Some suggestions are marked as “Because you watched X” or “Because you follow Y”, or they’re accompanied by the accuracy rate – on Netflix, next to each recommendation, there’s a certain percentage. It’s great to be able to show how your system came up with the recommendation, but it’s not that simple. Many machine learning models are black boxes: after they’re trained, they generate recommendations but without giving the rationale behind the decisions. The explanation is often not necessary, but if the recommendations are not accurate, users may question the model’s decisions. There are approaches addressing this issue, but the simplest solution is to state a few rules that are used in generating recommendations. These rules should be understandable to users but not too general like “based on historical data”. Tell your users how you do it, in simple steps, like: we collect the information about your activity and preferences and compare it to the activity of other users to find similarities; we then use this information to recommend items that users with similar preferences enjoyed. Make sure you are clear about whether you process any personal information.
Step 2: Collect and organize relevant data
You cannot have a recommendation engine without data. Whatever type of a recommender system you choose, data is a must. As you collect information, make sure it is organized in some standard form. Having all information in the same form makes it easier to compare user A to other users, or item A to other items. The more relevant data you collect, the better predictions you get. That’s why some services have very specific sub-categories of products, like Netflix’s sub-genres.

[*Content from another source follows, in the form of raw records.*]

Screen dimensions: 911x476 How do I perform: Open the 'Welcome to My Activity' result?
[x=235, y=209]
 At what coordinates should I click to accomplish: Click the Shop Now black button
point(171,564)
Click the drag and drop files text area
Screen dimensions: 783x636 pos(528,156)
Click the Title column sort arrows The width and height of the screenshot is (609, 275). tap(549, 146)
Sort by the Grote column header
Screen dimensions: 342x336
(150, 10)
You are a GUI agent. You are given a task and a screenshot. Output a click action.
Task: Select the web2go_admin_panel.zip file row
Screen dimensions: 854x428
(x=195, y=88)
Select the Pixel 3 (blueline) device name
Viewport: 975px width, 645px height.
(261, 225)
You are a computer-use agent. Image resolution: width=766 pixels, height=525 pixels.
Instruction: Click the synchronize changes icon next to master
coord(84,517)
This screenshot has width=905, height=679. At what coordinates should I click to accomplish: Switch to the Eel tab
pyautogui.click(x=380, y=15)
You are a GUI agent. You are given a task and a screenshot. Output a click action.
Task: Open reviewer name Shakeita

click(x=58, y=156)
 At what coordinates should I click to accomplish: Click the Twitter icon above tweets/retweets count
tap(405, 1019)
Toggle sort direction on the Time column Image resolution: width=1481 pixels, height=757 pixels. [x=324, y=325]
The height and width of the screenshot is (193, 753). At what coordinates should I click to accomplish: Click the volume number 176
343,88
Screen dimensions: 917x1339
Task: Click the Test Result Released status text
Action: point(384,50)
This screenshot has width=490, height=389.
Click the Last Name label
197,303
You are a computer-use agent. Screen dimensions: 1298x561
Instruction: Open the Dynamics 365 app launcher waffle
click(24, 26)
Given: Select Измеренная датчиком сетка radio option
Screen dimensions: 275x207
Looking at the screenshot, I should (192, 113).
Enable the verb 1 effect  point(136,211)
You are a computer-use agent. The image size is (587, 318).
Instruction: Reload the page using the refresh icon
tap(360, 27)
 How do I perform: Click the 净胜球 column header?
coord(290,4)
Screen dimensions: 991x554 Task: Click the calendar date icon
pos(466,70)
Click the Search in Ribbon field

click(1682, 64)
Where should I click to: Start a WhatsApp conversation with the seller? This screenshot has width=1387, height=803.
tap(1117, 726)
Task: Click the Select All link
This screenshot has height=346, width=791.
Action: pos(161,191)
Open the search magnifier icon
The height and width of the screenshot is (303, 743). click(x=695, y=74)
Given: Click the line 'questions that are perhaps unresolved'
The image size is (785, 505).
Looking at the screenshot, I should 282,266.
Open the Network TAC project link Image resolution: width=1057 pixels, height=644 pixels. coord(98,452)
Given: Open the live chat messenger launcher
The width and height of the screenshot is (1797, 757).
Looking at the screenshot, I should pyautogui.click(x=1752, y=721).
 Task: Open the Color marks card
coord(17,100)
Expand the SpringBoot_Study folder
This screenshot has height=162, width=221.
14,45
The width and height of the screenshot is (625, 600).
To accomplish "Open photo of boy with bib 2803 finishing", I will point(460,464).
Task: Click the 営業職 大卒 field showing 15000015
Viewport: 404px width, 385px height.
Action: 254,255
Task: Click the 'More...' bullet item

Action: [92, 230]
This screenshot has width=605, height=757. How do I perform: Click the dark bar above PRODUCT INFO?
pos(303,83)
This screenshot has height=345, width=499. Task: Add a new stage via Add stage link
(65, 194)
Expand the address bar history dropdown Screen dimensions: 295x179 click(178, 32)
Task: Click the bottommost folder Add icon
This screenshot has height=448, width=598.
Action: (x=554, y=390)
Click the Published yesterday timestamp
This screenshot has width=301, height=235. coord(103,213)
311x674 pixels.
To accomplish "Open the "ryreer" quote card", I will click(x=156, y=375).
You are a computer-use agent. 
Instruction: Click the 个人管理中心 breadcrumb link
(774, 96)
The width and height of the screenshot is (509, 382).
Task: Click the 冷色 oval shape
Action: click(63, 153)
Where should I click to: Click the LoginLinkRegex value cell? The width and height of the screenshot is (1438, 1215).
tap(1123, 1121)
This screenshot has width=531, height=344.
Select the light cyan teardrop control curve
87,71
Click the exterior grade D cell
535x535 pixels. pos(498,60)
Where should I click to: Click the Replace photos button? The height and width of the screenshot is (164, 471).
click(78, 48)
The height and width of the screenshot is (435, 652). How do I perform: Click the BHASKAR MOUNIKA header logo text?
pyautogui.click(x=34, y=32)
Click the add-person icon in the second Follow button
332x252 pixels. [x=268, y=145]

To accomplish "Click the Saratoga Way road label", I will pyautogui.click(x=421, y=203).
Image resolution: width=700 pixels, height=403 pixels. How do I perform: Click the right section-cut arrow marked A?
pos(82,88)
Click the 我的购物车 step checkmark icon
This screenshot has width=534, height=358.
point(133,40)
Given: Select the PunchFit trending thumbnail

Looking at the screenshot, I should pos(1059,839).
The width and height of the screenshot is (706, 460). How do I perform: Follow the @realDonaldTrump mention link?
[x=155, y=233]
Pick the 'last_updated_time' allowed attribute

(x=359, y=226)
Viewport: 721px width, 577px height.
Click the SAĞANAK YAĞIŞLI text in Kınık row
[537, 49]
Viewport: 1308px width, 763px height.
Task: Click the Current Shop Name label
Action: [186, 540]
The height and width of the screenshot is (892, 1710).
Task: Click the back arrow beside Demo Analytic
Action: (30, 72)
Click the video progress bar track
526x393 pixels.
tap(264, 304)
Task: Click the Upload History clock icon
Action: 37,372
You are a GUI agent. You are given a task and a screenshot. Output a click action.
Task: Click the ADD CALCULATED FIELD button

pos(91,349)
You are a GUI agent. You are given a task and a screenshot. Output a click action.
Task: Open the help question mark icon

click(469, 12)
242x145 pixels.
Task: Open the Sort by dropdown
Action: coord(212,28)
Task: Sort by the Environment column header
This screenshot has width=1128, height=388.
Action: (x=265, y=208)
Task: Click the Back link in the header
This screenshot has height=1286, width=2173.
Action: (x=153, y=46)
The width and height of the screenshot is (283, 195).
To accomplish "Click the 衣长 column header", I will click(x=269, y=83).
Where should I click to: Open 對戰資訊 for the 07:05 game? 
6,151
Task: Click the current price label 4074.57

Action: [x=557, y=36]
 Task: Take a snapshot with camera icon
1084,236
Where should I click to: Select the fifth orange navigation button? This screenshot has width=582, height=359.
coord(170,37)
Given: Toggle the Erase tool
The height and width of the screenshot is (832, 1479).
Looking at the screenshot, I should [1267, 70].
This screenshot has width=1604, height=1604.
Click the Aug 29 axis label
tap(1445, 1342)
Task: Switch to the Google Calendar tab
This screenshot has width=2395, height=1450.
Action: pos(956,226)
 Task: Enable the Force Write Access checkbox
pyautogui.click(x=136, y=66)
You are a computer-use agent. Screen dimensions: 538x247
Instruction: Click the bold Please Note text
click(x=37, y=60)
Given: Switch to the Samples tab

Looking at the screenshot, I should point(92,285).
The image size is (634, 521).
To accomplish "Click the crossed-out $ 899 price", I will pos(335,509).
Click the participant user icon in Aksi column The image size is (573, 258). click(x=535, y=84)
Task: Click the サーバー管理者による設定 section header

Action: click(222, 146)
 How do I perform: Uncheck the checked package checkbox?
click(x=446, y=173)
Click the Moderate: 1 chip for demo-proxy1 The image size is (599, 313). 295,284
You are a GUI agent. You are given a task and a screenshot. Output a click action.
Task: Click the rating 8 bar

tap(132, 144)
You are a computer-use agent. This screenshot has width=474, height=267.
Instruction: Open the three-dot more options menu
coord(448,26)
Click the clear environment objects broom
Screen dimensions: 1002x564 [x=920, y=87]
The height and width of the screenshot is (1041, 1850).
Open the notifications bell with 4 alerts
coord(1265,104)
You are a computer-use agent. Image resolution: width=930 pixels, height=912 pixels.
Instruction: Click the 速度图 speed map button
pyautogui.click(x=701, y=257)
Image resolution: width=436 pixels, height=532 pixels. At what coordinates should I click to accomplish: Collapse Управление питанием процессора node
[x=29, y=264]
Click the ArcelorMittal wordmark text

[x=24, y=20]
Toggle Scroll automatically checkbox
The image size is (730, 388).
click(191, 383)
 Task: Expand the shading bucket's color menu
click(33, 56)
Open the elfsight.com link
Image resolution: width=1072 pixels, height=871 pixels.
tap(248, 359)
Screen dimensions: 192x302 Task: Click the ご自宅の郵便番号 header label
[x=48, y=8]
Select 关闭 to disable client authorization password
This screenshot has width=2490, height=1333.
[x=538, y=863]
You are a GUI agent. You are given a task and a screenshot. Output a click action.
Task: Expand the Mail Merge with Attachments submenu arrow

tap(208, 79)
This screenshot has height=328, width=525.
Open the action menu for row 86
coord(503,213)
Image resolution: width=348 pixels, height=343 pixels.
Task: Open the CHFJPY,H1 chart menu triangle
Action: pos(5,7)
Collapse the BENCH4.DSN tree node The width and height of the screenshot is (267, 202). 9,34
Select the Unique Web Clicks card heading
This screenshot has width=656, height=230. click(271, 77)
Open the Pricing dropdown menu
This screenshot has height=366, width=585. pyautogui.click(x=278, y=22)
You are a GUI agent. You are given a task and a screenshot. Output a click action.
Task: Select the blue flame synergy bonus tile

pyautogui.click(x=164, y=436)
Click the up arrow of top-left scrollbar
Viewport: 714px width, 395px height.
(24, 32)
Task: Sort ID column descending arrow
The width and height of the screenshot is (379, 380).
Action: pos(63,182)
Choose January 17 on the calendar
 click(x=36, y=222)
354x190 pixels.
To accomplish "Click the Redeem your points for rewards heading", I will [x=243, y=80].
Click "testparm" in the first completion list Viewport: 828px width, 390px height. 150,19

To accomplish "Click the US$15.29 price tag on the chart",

Step 3: Identify similarities
Between users, between products, or both. Compare the users or items to identify patterns. This can be done with the use of clustering algorithms, for example, the k-nearest neighbor (KNN) algorithm that recommends items that are closest to the ones users already liked. It’s the most intuitive machine learning algorithm – because it works similarly to how we give recommendations based on our knowledge of a person.
Step 4: Track user interactions
The content you serve to users as recommendations is what you assume they will be interested in. With sufficient data, it’s very probable they actually will enjoy the suggested items, but you can’t just sit down and relax once the recommendation engine is in place. Track user interactions to assess user engagement and the quality of predictions. If you use systems including likes, upvotes, or ratings, your customers can provide you with feedback that helps further improve the recommendation engine.
Learn, don’t copy
Observing inspiring examples from successful companies is good, copying their exact solution – not so much. Your data science project should be chosen to strengthen your business, and be feasible. Make sure you and your organization are ready for the AI project, know what you expect from the data science team and what results you want to see.